Selasa, 30 Juni 2026 – 00:07 WIB
Bandung, VIVA – Gubernur Jawa Barat Dedi Mulyadi (KDM) meminta seluruh jajaran RT dan RW memperkuat pendataan warga, termasuk penghuni rumah kos dan kontrakan, sebagai langkah pencegahan terhadap tindak kriminal di lingkungan permukiman.
Kebijakan tersebut disampaikan Dedi menyusul kasus penyekapan dan penganiayaan terhadap seorang perempuan berinisial YTR (29) di Kabupaten Bandung yang belakangan menjadi perhatian publik.
“Setiap rumah kos dan kontrakan, setiap orang yang datang ke situ harus difoto dan dilampirkan KTP, lalu disetorkan ke sistem data yang ada di RT dan RW. Ini juga untuk mencegah adanya terorisme yang biasa terjadi di kontrakan,” kata Dedi di Bandung, Senin.
Gubernur Jawa Barat, Dedi Mulyadi tanggung biaya pengobatan YTR
Photo :
- Kolase VIVA/ Tangkapan Layar YouTube Kang Dedi Mulyadi, tvOnenews
Menurut Dedi, Pemerintah Provinsi Jawa Barat akan menerbitkan surat edaran yang mengatur digitalisasi pendataan warga dan penertiban administrasi penghuni rumah sewa melalui sistem lingkungan yang dikelola RT dan RW.
Ia menilai kasus yang menimpa YTR menunjukkan masih lemahnya tata kelola lingkungan pada tingkat paling bawah, termasuk menurunnya budaya pelaporan tamu dan pendataan penduduk pendatang.

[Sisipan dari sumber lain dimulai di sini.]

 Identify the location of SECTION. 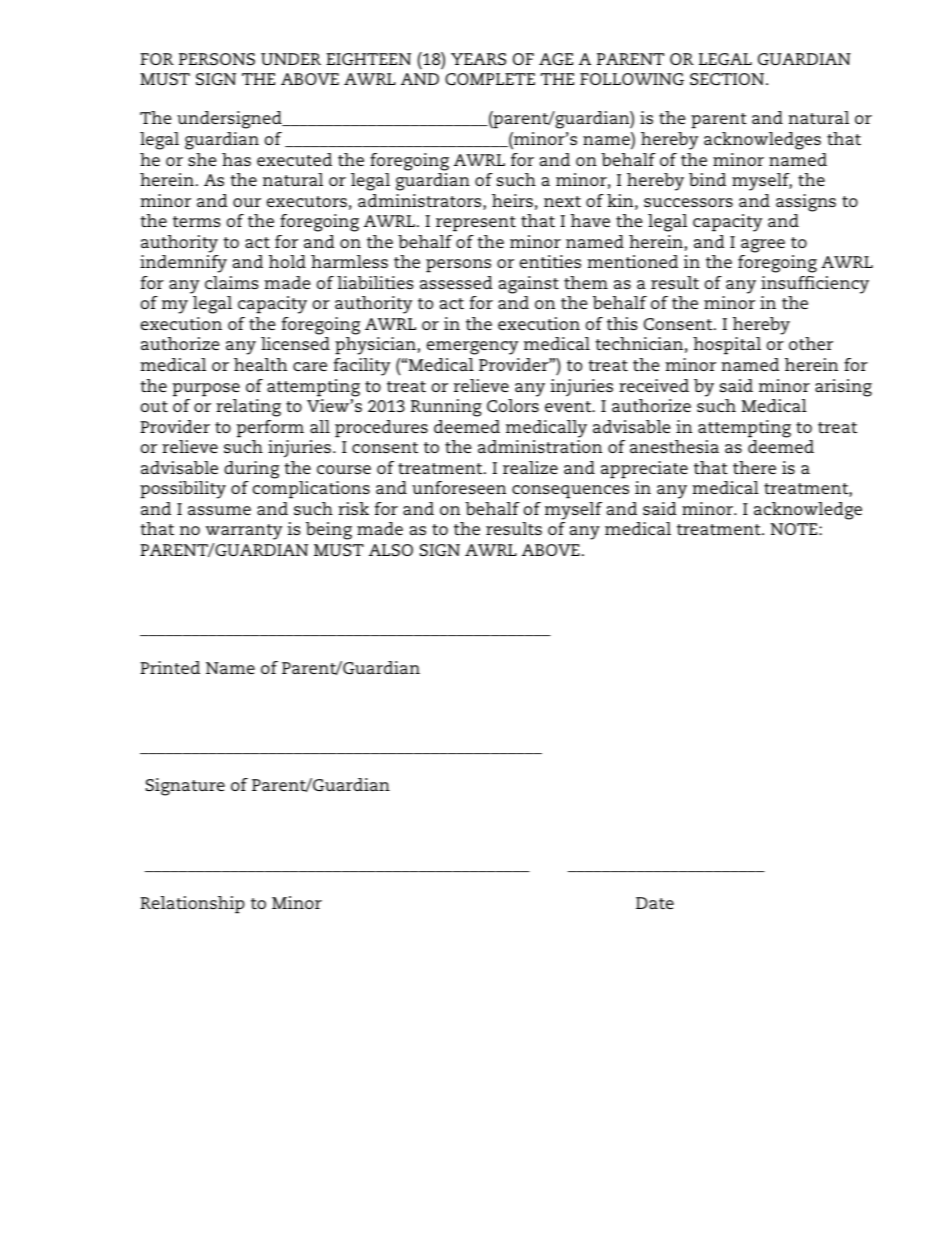
(728, 79).
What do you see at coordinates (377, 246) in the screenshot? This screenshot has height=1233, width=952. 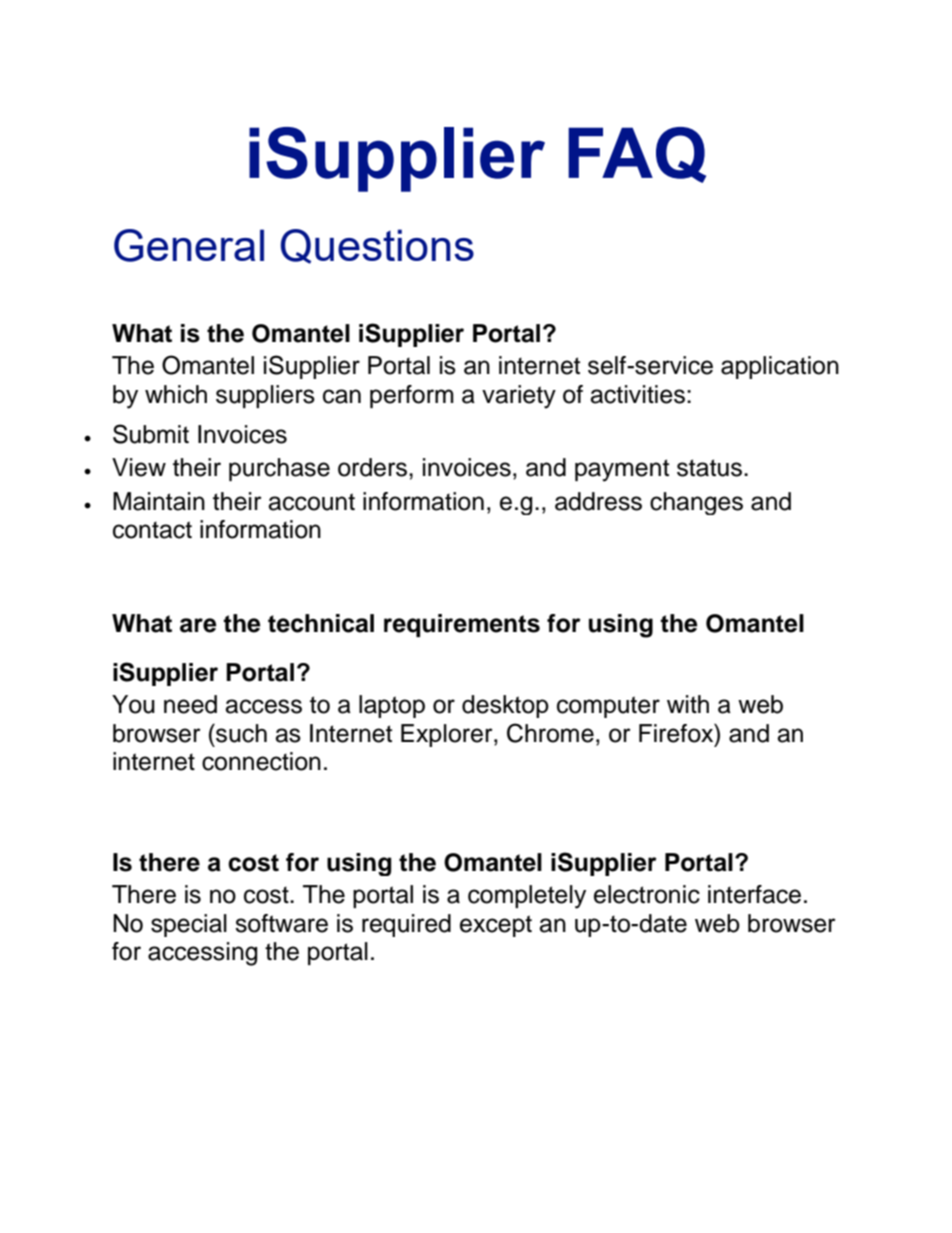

“RT dan RW sekarang sudah tidak terbiasa lagi mendata tamu yang datang ke lingkungannya. Tradisi lapor 1×24 jam sudah mulai hilang,” ujarnya.
Selain memperkuat sistem pendataan lingkungan, Dedi juga mengingatkan pentingnya peran orang tua dalam mengawasi aktivitas anak, baik dalam pergaulan maupun komunikasi dengan pihak lain.
“Hari ini kita melihat begitu bebasnya pasangan yang masih di bawah umur tanpa pengawasan orang tua,” katanya.
Terkait penanganan korban, Dedi memastikan Pemerintah Provinsi Jawa Barat akan menjamin seluruh kebutuhan pelayanan kesehatan YTR hingga pulih.
“Berdasarkan catatan keuangan yang saya miliki sampai hari ini, maka dibutuhkan dalam dua minggu ini sebesar Rp1 miliar. Kami menyiapkannya, tidak usah lagi mencari donasi ke sana kemari,” katanya.
Selain itu, Dedi telah menyerahkan bantuan sebesar Rp250 juta kepada keluarga korban dalam bentuk tabungan untuk membantu pemulihan dan menjamin masa depan korban.
Dana tersebut sebelumnya disiapkan sebagai hadiah sayembara bagi masyarakat yang berhasil membantu menemukan pelaku. Setelah tersangka berhasil ditangkap, seluruh pihak sepakat bantuan tersebut dialihkan kepada korban.